When I read Sady Doyle’s “A Canon Without Balls,” the
first thought that entered my mind was how it reminded me of feminist lawyer
Catharine MacKinnon’s Andy Warhol fifteen-minutes-of-fame during her speech
before the Harvard Law School in the early 1990s advocating censorship on
feminist grounds, dismissing works of “literary or scientific merit” with a
cavalier “If a woman is involved, why should it matter?” For what Doyle seemed clearly to be proposing
was a feminist litmus test for deciding if any work of literature was
“politically correct” or not. Indeed,
her screed harkened me back to my reading of Yevgeny Zamyatin’s powerful dystopian
novel We, and how it had run afoul of
militant “political correctness.” Zamyatin,
a Soviet writer in the 1920s, had written We
as a science-fiction extrapolation of disturbing trends he’d already found
apparent in the fledgling Soviet Union; and in 1923 the reading of his
manuscript elicited vigorous and indignant attack from the new commissars of
Socialist Realism, i.e., literature that conformed to the “needs” of Socialist
Revolution, at the meeting of the All-Russian Writers Union. My impression of Doyle’s essay is that she is
reading literature in the spirit of these Socialist Realism commissars—more
concerned with “correct political line” than with quality literature as
such. But all quality literature, whatever
its ideological bent, is a contribution by the best of humanity to the best of
humanity as its audience, and of course that includes within it that half of
humanity which is female.
As for “bad,” “harmful” and “reactionary” ideas, the
purging of them “to protect the innocent” from the “offensive” has always been
the rationale of censors, whether overt, or more “benign,” as through
“ideological criticism.” Yet it has been censorship or tendentious “criticism”

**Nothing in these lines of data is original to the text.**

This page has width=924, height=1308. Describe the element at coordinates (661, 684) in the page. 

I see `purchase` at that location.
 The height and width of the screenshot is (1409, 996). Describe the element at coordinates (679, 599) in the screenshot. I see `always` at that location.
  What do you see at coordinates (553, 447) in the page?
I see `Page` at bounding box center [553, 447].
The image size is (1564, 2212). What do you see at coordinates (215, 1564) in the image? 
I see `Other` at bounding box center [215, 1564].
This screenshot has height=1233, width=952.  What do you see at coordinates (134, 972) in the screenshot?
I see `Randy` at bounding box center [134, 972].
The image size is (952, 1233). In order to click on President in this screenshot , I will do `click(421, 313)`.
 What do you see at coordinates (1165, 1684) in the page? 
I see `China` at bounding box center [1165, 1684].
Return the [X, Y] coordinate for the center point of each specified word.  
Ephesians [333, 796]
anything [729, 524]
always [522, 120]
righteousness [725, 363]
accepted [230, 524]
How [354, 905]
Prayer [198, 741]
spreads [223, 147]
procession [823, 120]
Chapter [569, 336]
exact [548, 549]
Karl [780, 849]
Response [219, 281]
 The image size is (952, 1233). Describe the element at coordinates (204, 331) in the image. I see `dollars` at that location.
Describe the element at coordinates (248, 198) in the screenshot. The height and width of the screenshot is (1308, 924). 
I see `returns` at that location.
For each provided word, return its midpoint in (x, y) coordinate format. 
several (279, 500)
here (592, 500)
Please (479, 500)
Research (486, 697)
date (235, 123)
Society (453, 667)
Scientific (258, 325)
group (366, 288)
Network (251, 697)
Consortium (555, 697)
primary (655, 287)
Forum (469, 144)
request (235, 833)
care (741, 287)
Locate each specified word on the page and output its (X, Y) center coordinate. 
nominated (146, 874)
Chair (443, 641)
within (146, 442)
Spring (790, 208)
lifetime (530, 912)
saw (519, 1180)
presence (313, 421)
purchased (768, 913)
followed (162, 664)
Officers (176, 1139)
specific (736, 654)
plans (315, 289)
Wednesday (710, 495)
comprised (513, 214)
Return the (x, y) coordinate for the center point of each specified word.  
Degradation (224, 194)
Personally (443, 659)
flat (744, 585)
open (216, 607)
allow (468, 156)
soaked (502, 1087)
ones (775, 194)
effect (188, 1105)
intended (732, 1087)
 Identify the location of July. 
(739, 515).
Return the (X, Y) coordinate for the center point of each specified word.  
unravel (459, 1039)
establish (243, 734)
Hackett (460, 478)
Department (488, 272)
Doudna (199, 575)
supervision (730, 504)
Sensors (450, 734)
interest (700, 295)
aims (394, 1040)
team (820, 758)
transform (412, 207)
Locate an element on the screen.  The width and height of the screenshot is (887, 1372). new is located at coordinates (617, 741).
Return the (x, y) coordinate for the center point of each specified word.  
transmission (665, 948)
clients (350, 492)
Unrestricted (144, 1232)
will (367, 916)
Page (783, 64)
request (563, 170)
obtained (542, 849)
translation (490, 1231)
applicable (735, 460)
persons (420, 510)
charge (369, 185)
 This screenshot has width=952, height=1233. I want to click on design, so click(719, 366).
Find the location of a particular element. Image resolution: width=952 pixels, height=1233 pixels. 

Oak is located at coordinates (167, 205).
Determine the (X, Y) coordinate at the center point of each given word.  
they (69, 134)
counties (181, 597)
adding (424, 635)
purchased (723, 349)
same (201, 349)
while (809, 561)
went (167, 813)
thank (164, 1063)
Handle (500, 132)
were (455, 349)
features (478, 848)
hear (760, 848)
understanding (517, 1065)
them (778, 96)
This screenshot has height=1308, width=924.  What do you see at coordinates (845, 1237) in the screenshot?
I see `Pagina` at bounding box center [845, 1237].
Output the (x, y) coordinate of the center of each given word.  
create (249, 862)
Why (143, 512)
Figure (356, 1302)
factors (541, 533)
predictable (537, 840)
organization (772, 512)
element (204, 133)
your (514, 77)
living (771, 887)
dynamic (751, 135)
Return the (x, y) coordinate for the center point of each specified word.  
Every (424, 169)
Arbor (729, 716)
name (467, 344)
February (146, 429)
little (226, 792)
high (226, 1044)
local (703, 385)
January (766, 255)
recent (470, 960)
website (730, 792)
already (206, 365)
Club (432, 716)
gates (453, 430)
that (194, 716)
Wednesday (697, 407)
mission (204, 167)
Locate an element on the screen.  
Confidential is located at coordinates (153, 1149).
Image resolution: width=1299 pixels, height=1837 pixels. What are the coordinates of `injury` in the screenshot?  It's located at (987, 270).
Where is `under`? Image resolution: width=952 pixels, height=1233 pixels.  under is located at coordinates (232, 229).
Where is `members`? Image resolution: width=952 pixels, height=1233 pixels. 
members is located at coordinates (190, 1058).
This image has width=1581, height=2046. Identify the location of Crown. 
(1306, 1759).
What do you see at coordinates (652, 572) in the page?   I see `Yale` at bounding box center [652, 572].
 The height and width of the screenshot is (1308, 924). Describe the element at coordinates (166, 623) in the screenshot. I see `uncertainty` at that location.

that has more often than not given such “bad” ideas their attractive force—and
yes, there are indeed “bad,” reactionary and chauvinist ideas in many great
works, and yet—while they may give “offense” to some readers, has anyone been
harmed by them who read them as literature should be read, with a critical yet
open mind, a mind capable of separating the wheat from the chaff? In just my own particular case, did I become
a neoliberal because I read Wealth of
Nations and the popular works of Milton Friedman, Capitalism and Freedom and Free
to Choose? Was I made susceptible to
sadism because I read the account of God-sanctioned genocide in the Book of
Joshua? And haven’t feminists themselves
been more harmed by censorship than by exposure to “male chauvinist” writers
such as Saul Bellow and Jack Kerouac? To
ask the question is to answer it.
Just as an updated footnote to the above, we can also
pointedly note what the Atlantic, in
May 2014, termed “empathetic
correctness,” http://www.theatlantic.com/education/archive/2014/05/empathetically-correct-is-the-new-politically-correct/371442/,
the new push for “trigger warnings” to preface readings and films shown in
academic settings that might—just might, not necessarily would, even among the
most squeamish and vulnerable—set off
emotional reactions of unease, discomfort and panic. Which we should invidiously dismiss as just
another unfortunate example of our contemporary left’s penchant for protecting people—from
fundamental reality itself! Of course,
this is just another “benign” form of censorship, and is patronizing itself to
the 3% of the population (according to the Center for Disease Control) which
suffers from PTSD, “concern” for whom motivates the “trigger warning” advocates
to embrace yet another variant of censorship.
But just as censorship is no substitute for therapy, it is also no
preventative of panic, or any other “disturbance”—although it does encourage,
even directly cause, disturbance, disruption, and even elimination of the
capacity for critical thought! Truly a “cure”
far worse than any disease it supposedly prevents.